Die Duenna schrie am lautesten.

Nur Aimee streckte ruhig ihre Arme aus den langen Ärmeln Fritz entgegen.

Und schnell, ohne sie anzusehen und ohne ein Wort zu reden, führte er mechanisch eine Puderquaste an den vorgestreckten Armen auf und nieder – wie es seine Gewohnheit war.

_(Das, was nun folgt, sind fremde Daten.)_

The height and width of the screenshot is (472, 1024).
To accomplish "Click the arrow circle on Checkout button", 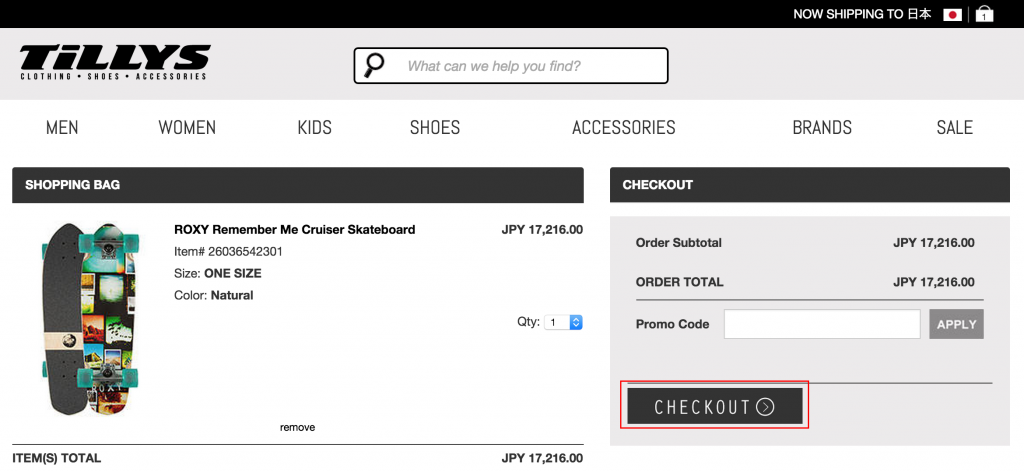I will coord(765,407).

»Kommt!« rief Adolf wieder. Sie gingen alle hinaus, Hand in Hand, und warteten. Sie stellten sich am Eingang auf und hörten von drinnen die ersten Takte des Liebeswalzers, nach dem sie arbeiteten:

Amour, amour, oh, bel oiseau, chante, chante, chante toujours.

Fritz und Adolf warfen ihre Mäntel zu Boden und standen strahlend in rosa Anzügen da, ein so blasses Rosa, daß es fast weiß erschien. Ihre Körper wirkten wie nackt – jeder Muskel war zu sehen.

Die Musik hörte auf zu spielen.

Im Stall war es ganz leer und still. Nur ein paar Pferdeknechte waren, ohne sich stören zu lassen, damit beschäftigt, die Futterbüchsen zu untersuchen, und sie standen und hoben mißtrauisch die schweren Behälter empor.

Die Melodie begann von neuem: »Die vier Teufel« betraten die Manege.

Das Beifallsklatschen erschien ihnen wie ein undeutliches Brausen, und sie unterschieden keine Gesichter. Es war, als wenn alle Fibern ihrer Körper bereits vor Anstrengung zitterten.

Dann lösten Adolf und Fritz rasch die weiten Mäntel Luisens und Aimees, sie fielen auf den Sand hernieder, und die Schwestern standen unter dem Feuer von Hunderten von Gläsern gleichsam nackt in ihren schwarzen Trikots da – wie zwei Negerinnen mit weißen Gesichtern.

Sie schwangen sich alle ins Netz hinauf und begannen zu arbeiten. Nackt schienen sie zwischen den rasselnden Schaukeln hin und her zu fliegen, deren Messingstangen leuchteten. Sie umarmten einander, sie fingen einander auf, sie feuerten sich gegenseitig durch Zurufe an; es war, als wenn die weißen und schwarzen Körper sich liebesheiß umschlängen und dann sich wieder lösten, sich abermals umschlängen und sich wieder lösten in lockender Nacktheit.

Und der Liebeswalzer mit seinen schläfrig schmachtenden Rhythmen tönte weiter, und die Haare der Frauen umflatterten, wenn sie durch die Luft flogen, weit ausgebreitet die schwarze Blöße – wie ein Atlasmantel.

Sie hörten nicht auf. Nun arbeiteten sie übereinander, Adolf und Luise oben.

Der Beifall klang zu ihnen hinauf wie ein verwirrtes Gemurmel, während die Artisten in ihren Logen (wo auch die noch immer erregte Duenna, den rosengarnierten Kapotthut schief auf dem Kopfe, ganz voran stand und mit ihren bloßen schallenden Händen Beifall klatschte) die »Teufel« mit ihren Gläsern beobachteten und den »Kniff« bei ihren Anzügen herauszubekommen suchten, deren Gewagtheit in der Artistenwelt berühmt war:

»Oui, oui, ihre Hüften sind ganz nackt –«

»Der Kniff ist eben der, daß man die Lenden sieht«, riefen sie in der Artistenloge durcheinander.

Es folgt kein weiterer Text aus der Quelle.